:: Passage ::
>>>

If the newer Python3 version is not present in your distribution repositories, the best way is to install it manually with:
# install sqlite3 dependencies
sudo apt-get install sqlite3 libsqlite3-dev sqlite3-pcre
# install other, additional Python 3.7 dependencies
sudo apt-get install libncursesw5-dev libssl-dev tk-dev libgdbm-dev libc6-dev libbz2-dev uuid uuid-dev
# this one is required for Python 3.7
sudo apt-get install libffi-dev
## if still using an old Jessie Debian, a backport version of openssl (1.0.2 instead of 1.0.1) will be needed for Python 3.7
## add following line to /etc/apt/sources.list.d/sources.list:
## deb http://ftp.debian.org/debian jessie-backports main
## and then use install the backport:
# sudo apt-get -t jessie-backports install openssl
# download
wget https://www.python.org/ftp/python/3.7.3/Python-3.7.3.tgz -O Python.tgz
tar -xvf Python.tgz
rm Python.tgz
cd Python-3.7.3
# note: it will take much more time to build with optimizations enabled
# also, for --enable-optimizations a modern gcc (8+) is needed, or otherwise, the build will end with errors
# --enable-loadable-sqlite-extensions is normally only required for tests
./configure --enable-shared --enable-optimizations --enable-loadable-sqlite-extensions
LDFLAGS="-R/usr/local/lib"

<<<

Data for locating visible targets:
>>>

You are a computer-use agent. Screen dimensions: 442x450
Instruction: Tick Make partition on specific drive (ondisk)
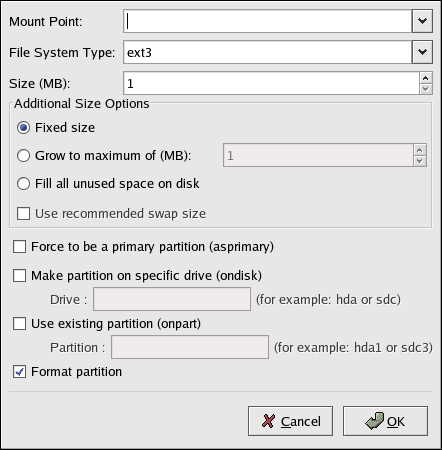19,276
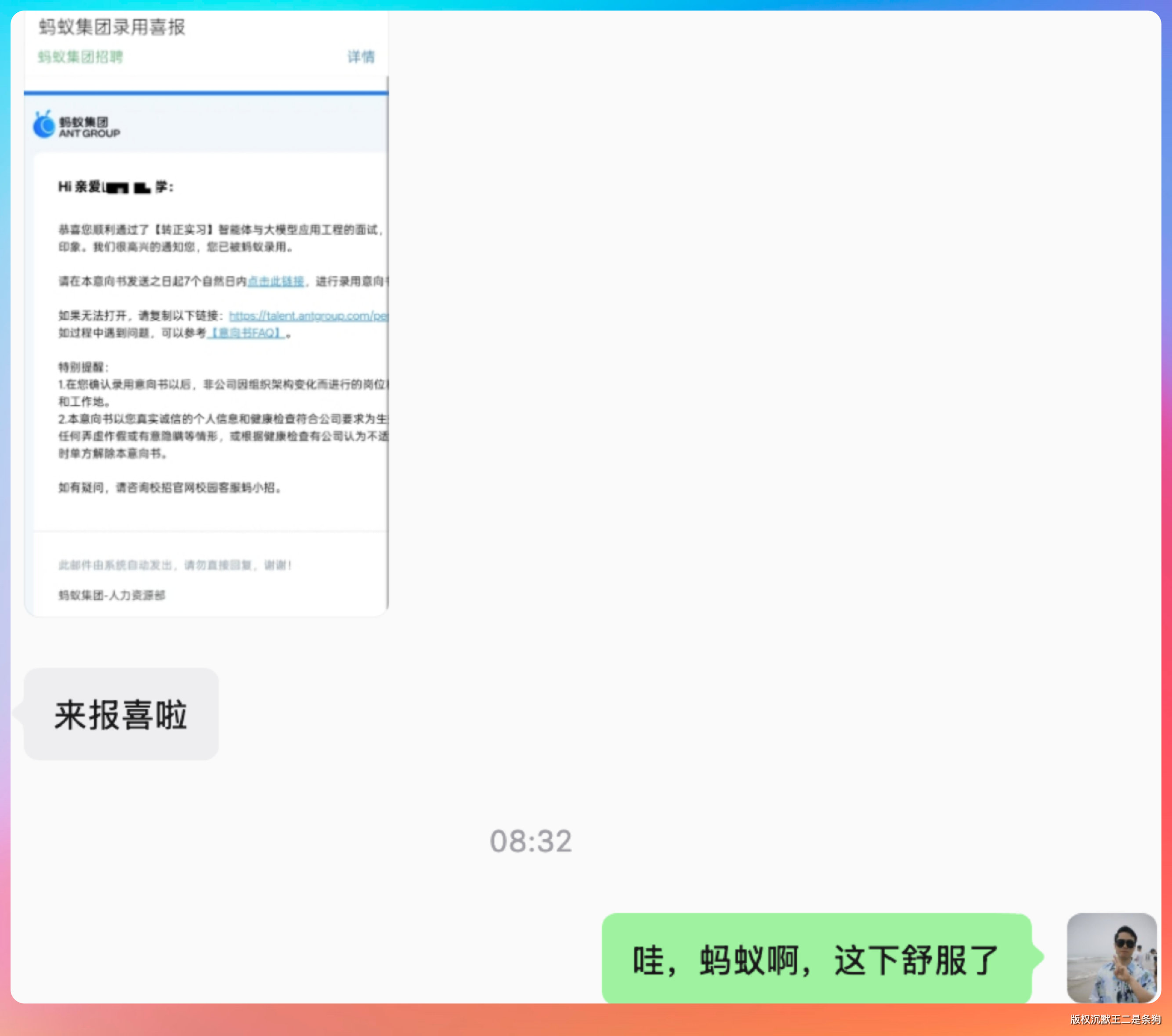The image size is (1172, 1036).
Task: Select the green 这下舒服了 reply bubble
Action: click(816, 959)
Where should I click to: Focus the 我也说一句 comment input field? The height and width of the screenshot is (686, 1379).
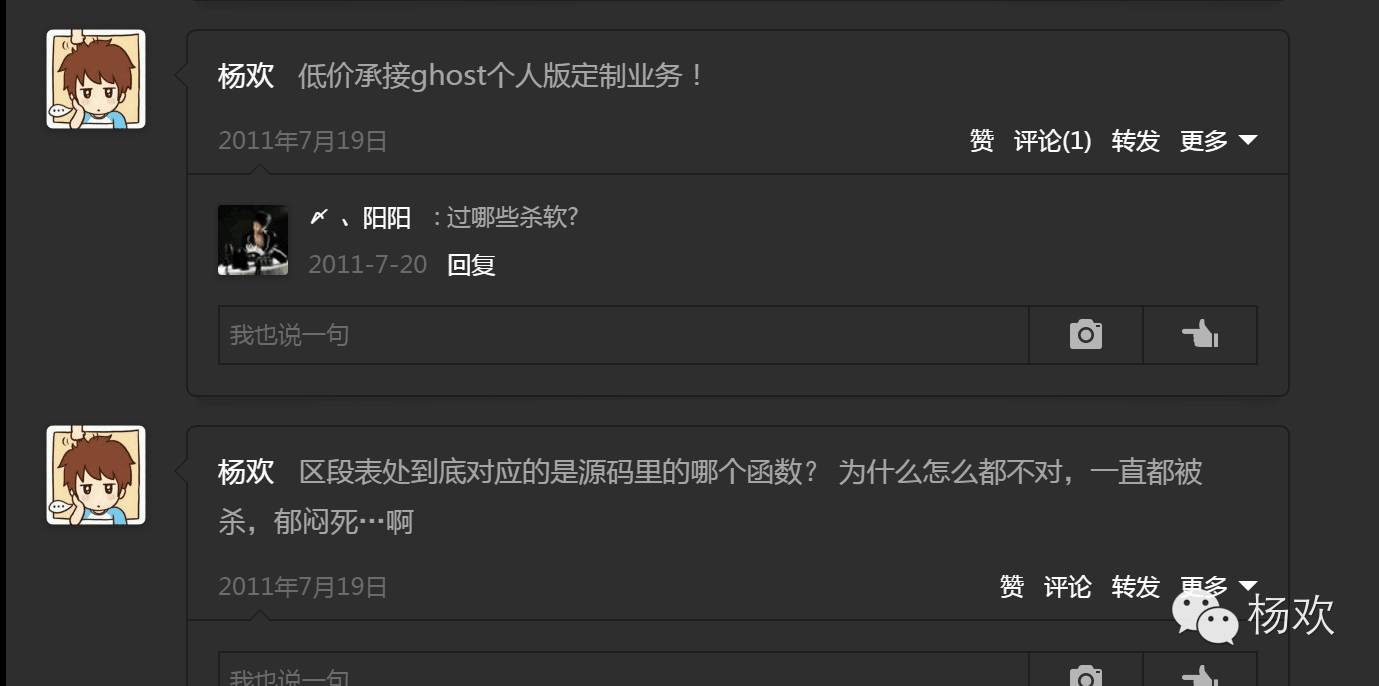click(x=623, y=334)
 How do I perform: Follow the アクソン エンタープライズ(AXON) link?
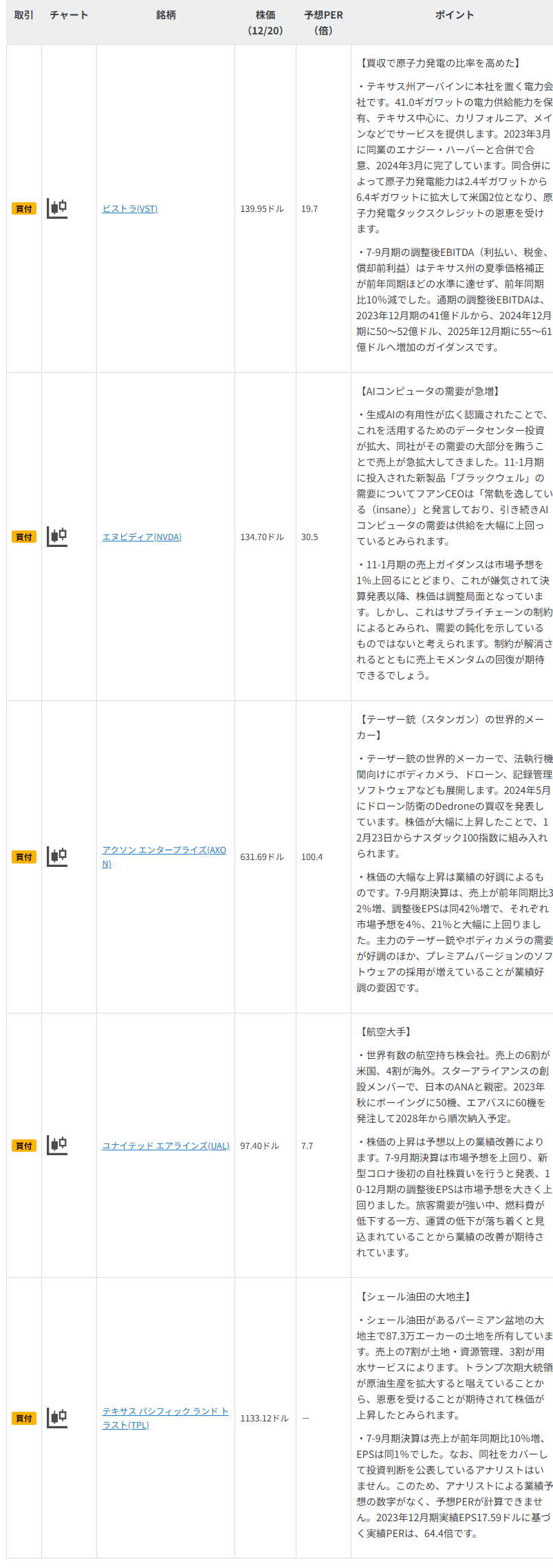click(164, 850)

<<<
>>>

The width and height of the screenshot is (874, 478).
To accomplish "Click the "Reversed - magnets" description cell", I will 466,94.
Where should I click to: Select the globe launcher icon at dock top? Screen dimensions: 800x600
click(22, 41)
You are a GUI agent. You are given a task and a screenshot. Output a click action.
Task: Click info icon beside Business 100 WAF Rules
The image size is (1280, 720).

<<<
>>>

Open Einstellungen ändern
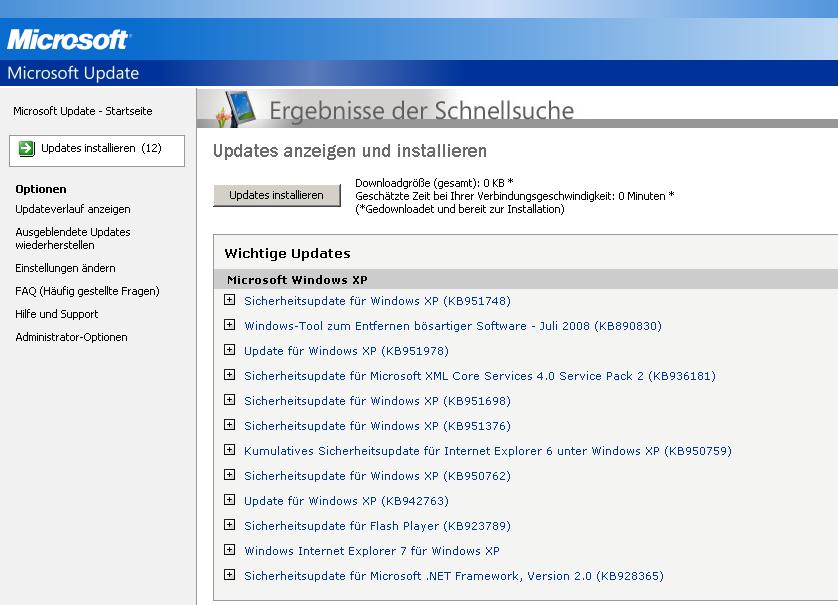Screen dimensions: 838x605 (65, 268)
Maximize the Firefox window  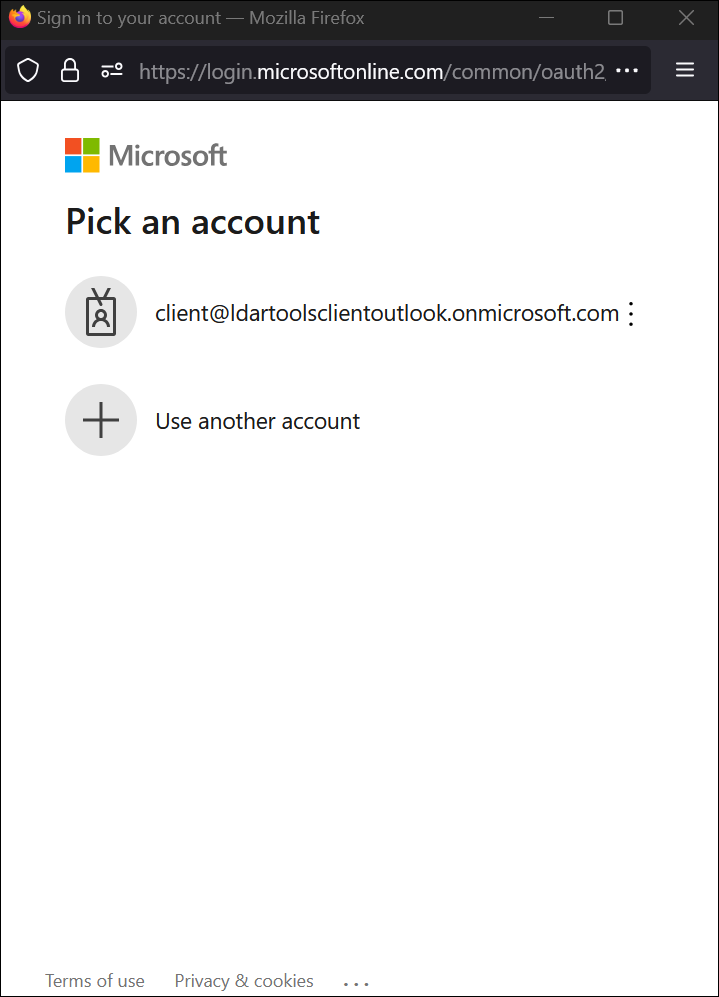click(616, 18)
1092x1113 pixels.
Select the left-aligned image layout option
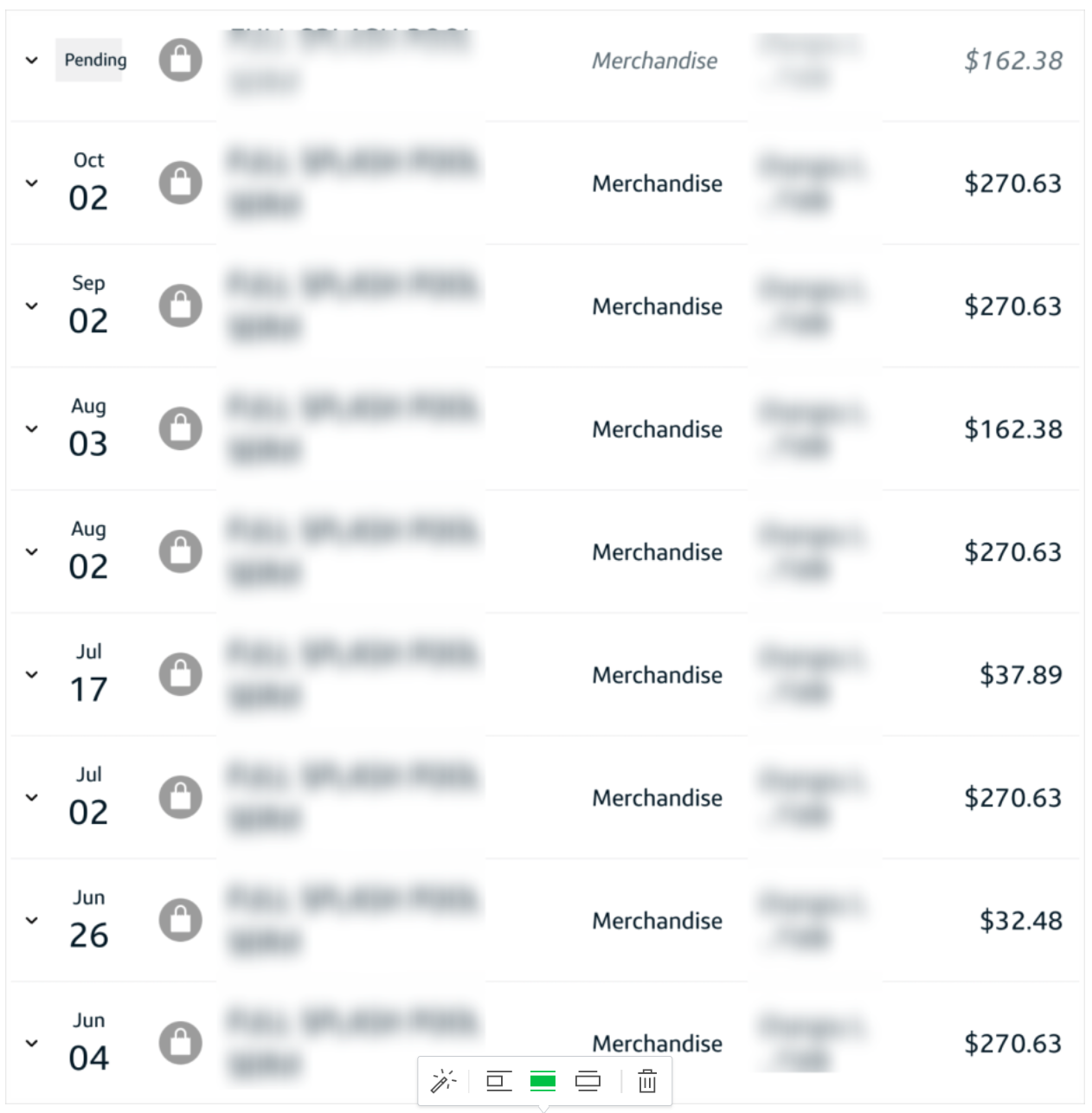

<<<

:: Complete the following ::
[1] Copy out the Python 3.7 build instructions word for word, in full.
[2] In the listing, rewrite the part that opens with the line containing "1092x1113 pixels." and closes with the line containing "Select the left-aligned image layout option", replacing "left-aligned" with "right-aligned" and leaving everything else unchanged. Give only those lines.

:: Results by task ::
[1]
If the newer Python3 version is not present in your distribution repositories, the best way is to install it manually with:
# install sqlite3 dependencies
sudo apt-get install sqlite3 libsqlite3-dev sqlite3-pcre
# install other, additional Python 3.7 dependencies
sudo apt-get install libncursesw5-dev libssl-dev tk-dev libgdbm-dev libc6-dev libbz2-dev uuid uuid-dev
# this one is required for Python 3.7
sudo apt-get install libffi-dev
## if still using an old Jessie Debian, a backport version of openssl (1.0.2 instead of 1.0.1) will be needed for Python 3.7
## add following line to /etc/apt/sources.list.d/sources.list:
## deb http://ftp.debian.org/debian jessie-backports main
## and then use install the backport:
# sudo apt-get -t jessie-backports install openssl
# download
wget https://www.python.org/ftp/python/3.7.3/Python-3.7.3.tgz -O Python.tgz
tar -xvf Python.tgz
rm Python.tgz
cd Python-3.7.3
# note: it will take much more time to build with optimizations enabled
# also, for --enable-optimizations a modern gcc (8+) is needed, or otherwise, the build will end with errors
# --enable-loadable-sqlite-extensions is normally only required for tests
./configure --enable-shared --enable-optimizations --enable-loadable-sqlite-extensions
LDFLAGS="-R/usr/local/lib"

[2]
1092x1113 pixels.
Select the right-aligned image layout option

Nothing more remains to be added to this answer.